By adhering to these best practices and core design principles, you can ensure your RESTful APIs remain robust, scalable, and straightforward for both developers and end users.

10. How would you implement an authentication mechanism for a REST API using JWT in Java?

Implementing JWT (JSON Web Token) authentication in a Java-based REST API—such as one built with Spring Boot—typically involves intercepting incoming requests and validating the token before granting access to protected resources. Here’s an outline of the process:

• Intercept Requests: Create a custom filter that checks every incoming HTTP request for the presence of a JWT in the Authorization header.

• Validate the Token: On each request, extract the token and verify its signature and expiration. If valid, retrieve any embedded user details or claims.

• Set Security Context: For a valid token, update the application’s security context so that subsequent code can determine that the request is authenticated and associate it with the appropriate user.

• Filter Chain Continuation: Allow the request to proceed as normal if the token is valid; otherwise, return an error response (such as 401 Unauthorized).

A typical flow in Spring Security might look like:

1. The filter reads the JWT from the Authorization header.

2. It uses a utility class or service (e.g., via the io.jsonwebtoken package) to validate the token.

3. If validation succeeds, authentication details are populated automatically, granting the appropriate permissions.

4. If the token is missing or invalid, the request is blocked or redirected as per your security configuration.

This approach ensures that every secured endpoint is protected and only accessible to requests presenting a valid JWT, providing stateless and scalable authentication suitable for RESTful web services.

11. How do you handle rate limiting in REST APIs?

To manage rate limiting in REST APIs, it's essential to establish controls that restrict the number of requests a client can issue within a specified timeframe. This helps prevent server overload and protects your services from misuse or denial-of-service attacks.

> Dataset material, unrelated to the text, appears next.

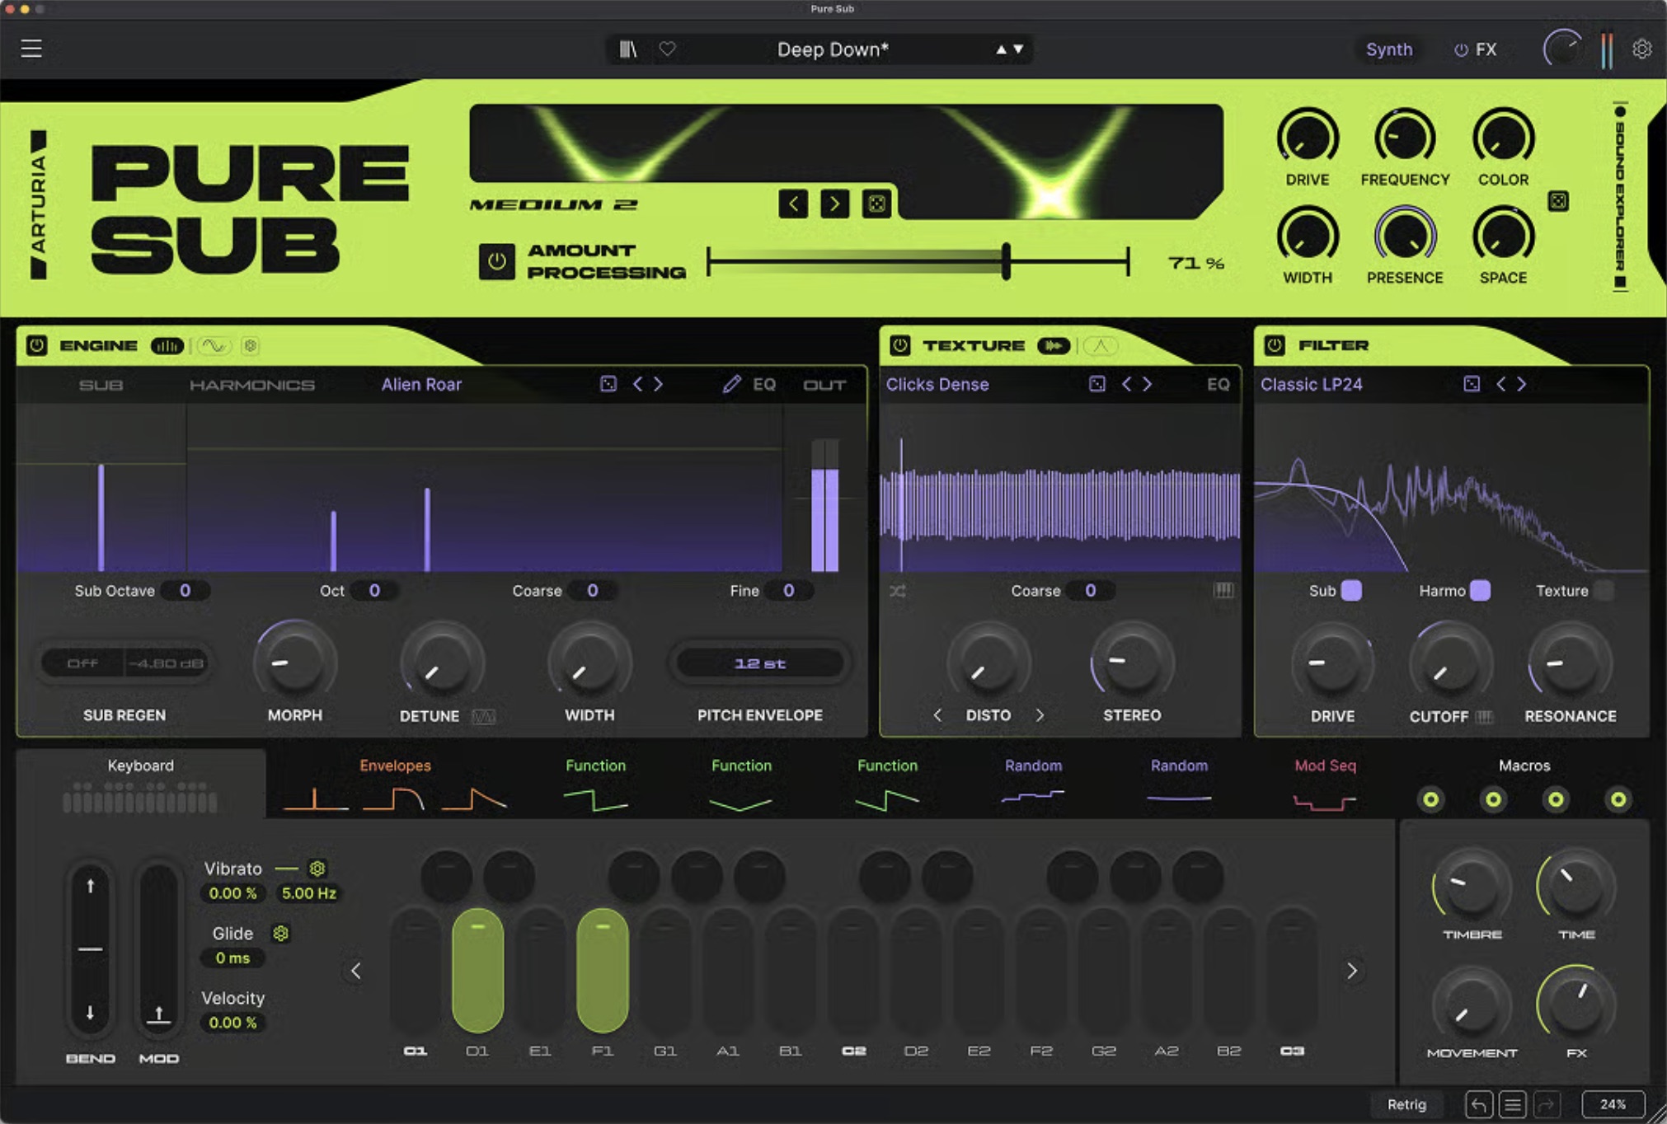Click the Retrig button
Viewport: 1667px width, 1124px height.
1406,1104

Common strategies include:

• Fixed Window: Allows a set number of requests per fixed time interval (e.g., 1000 requests per hour).

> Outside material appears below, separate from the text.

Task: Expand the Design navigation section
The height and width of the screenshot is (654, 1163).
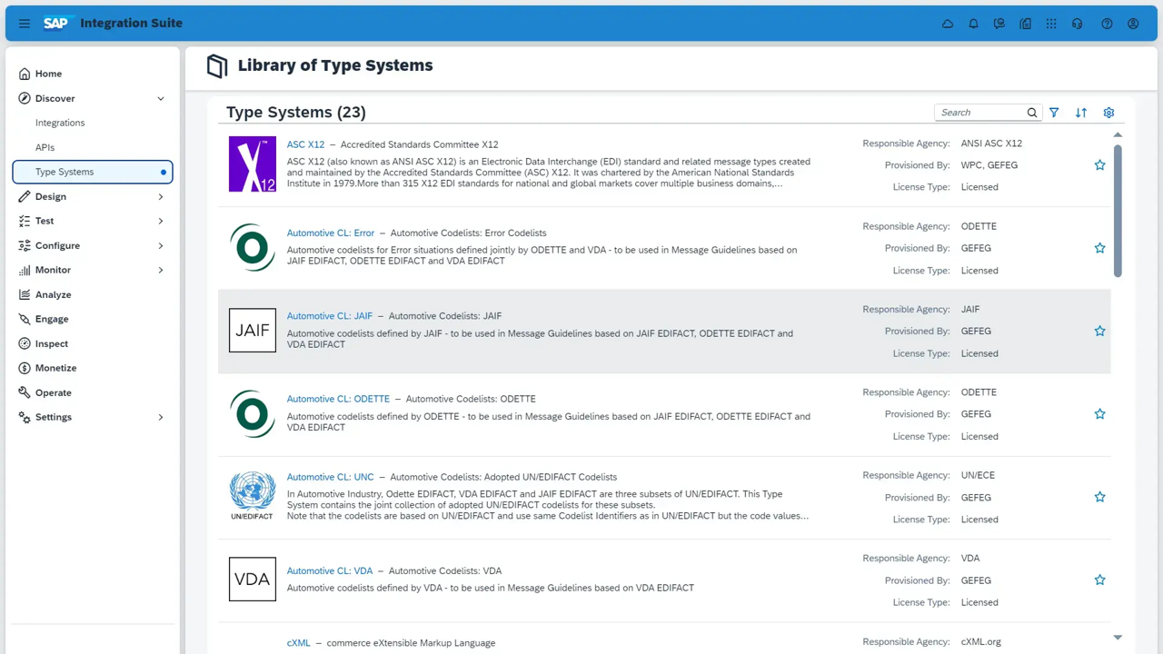Action: pyautogui.click(x=161, y=196)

• Sliding Window: Distributes requests over a moving time, offering more granularity compared to the fixed window.

• Token Bucket: Allocates "tokens" for each request, replenishing tokens at a fixed rate, and only permitting requests when tokens are available.

• Leaky Bucket: Processes requests at a steady rate, queuing or dropping excess requests.

Implementations typically set appropriate HTTP response headers (like X-RateLimit-Limit, X-RateLimit-Remaining, and Retry-After) to inform clients of their current usage and when they can make subsequent requests. Many modern API gateways and frameworks offer built-in support for these techniques, helping maintain service stability and ensuring fair usage across clients.

12. What is the importance of Testing API Error Handling?

Testing error handling in your APIs is essential to ensure that your services respond predictably and informatively when things go wrong. When APIs return clear and correct status codes along with descriptive error messages, it helps client applications quickly identify what went wrong—whether it's a bad request, missing data, or a server-side issue.

This not only makes it easier for developers to debug and resolve problems but also leads to a more robust and user-friendly application. For example, using HTTP status codes like 400 (Bad Request), 401 (Unauthorized), or 500 (Internal Server Error) gives immediate feedback about the type of error encountered. Additionally, providing consistent and structured error responses allows consumers of your API to handle exceptions efficiently, improving the overall reliability and professionalism of your API.

13. How do you handle pagination in REST APIs?

Pagination is essential when working with large datasets to ensure efficient resource usage and manageable response sizes. Common approaches for implementing pagination in REST APIs include:

• Using Query Parameters: Pass parameters such as page and limit (e.g., /users?page=2&limit=10) to specify the page number and the number of items per page. Alternatively, offset and count can be used (e.g., /users?offset=20&count=10) to define the starting point and the batch size.

• Consistent Structure: Include metadata in the response, such as total record count, current page, total pages, and links to next or previous pages. This helps clients navigate the dataset effectively.

• Link Headers: Follow best practices, like those recommended by GitHub or Twitter, and provide pagination links in the HTTP response headers to make pagination self-descriptive.

• Stateless Pagination: Ensure that each request remains stateless and contains all the information needed to process it, aligning with REST principles.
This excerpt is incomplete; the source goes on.